Ömür, canlının bu dünyada var olmasıyla başlayan ve ecelinin gelip çatmasıyla ya da canlının ölmesiyle son bulan belirli süredir. Bu tanımdan hareket ederek, "öyle ise her canlının ömrü biçilmiştir" demek doğrudur; ancak bu, yeterli ve doyurucu bir açıklama değildir. Önce şunu düşünmeliyiz: Değil yalnız canlılar, Allah'tan başka her şey sürelidir, fânîdir, sonludur. Çünkü her şey Allah Teâlâ'nın ezelî ve kuşatıcı bilgisine, O'nun kurmuş bulunduğu kâinat disiplinine ve bu disiplini ayakta tutan evrensel yasalara bağlı olarak (fizik sınırlarda) sebep-sonuç ilişkisi içinde değişikliğe uğrar.
Her şey, kendi temel niteliklerinin çizdiği sınırlar içinde bağımsız bir bütünlükle ortaya çıkar ve Allah’ın sünneti dediğimiz kâinattaki sistemlerinden birine bağlı olarak aşamalarla gelişir, yıpranır, eskir ve sonunda köklü bir değişikliğe daha uğrar. İşte ilk var oluştan sonraki bu iki değişim arasında geçen süre her varlığın kesin ömrünü ifade eder.
Örneğin toprağa atılan bir tohumun, ekildiği andan itibaren yeşerip bir zaman sonra kurumasıyla ya da kesilip biçilmesiyle sona eren süre o bitkinin ömrüdür.

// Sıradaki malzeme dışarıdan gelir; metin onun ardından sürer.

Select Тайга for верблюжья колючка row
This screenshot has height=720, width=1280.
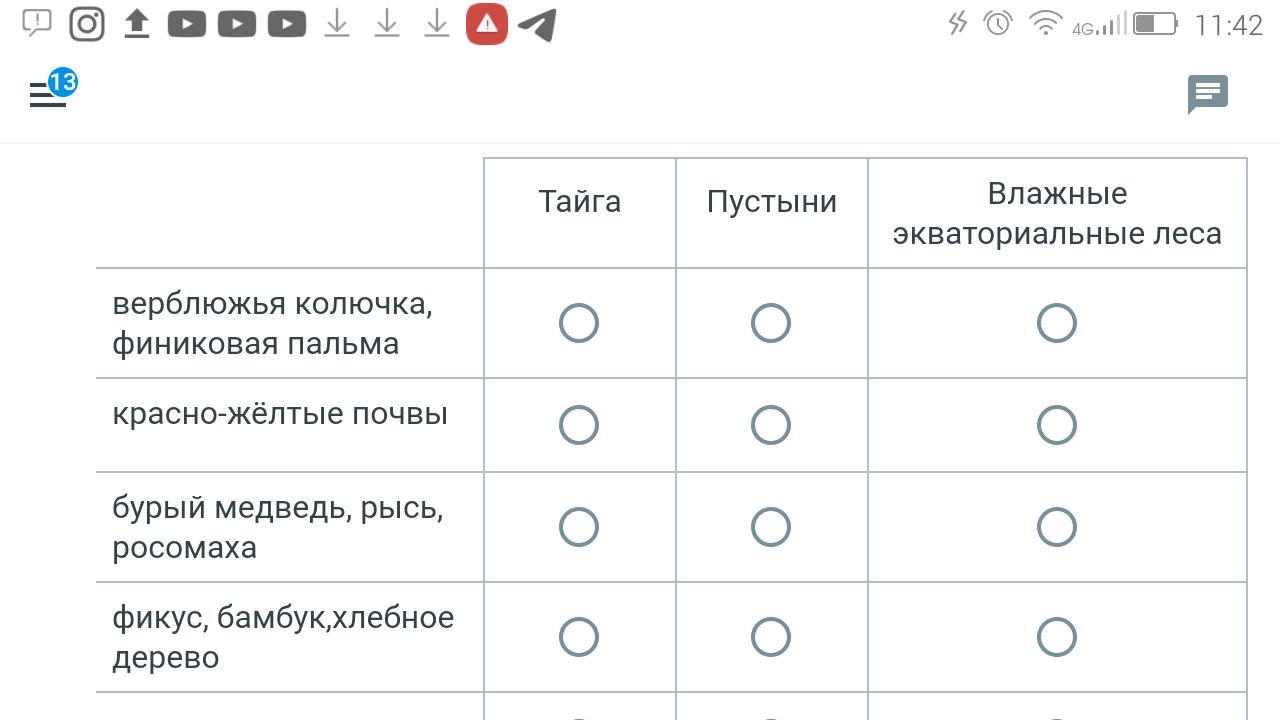(x=579, y=323)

Keza bir sanatkâr tarafından yapılan herhangi bir eserin gerçekleştirildiği andan itibaren kullanımdan kaldırıldığı saate kadar geçen süre yine o eserin ömrüdür. Ancak ömür ve ecel kavramları bu basit ve soyut açıklamayı aşarak insan idrâkinin ulaşamayacağı İlâhî irâdeye bağlı özel bir anlam taşırlar. Bu da, ecel ve ömür, birbirlerinden pek soyutlanamayan (ancak materyalıstlerin ileri sürdüğü gibi bir evrim olarak değil), Allah'ın izni ve ezelî irâdesiyle birbirini doğuran, birbirini tamamlayan devr-i dâim içindeki hayat ve kâinât olaylarının birer parçasıdırlar.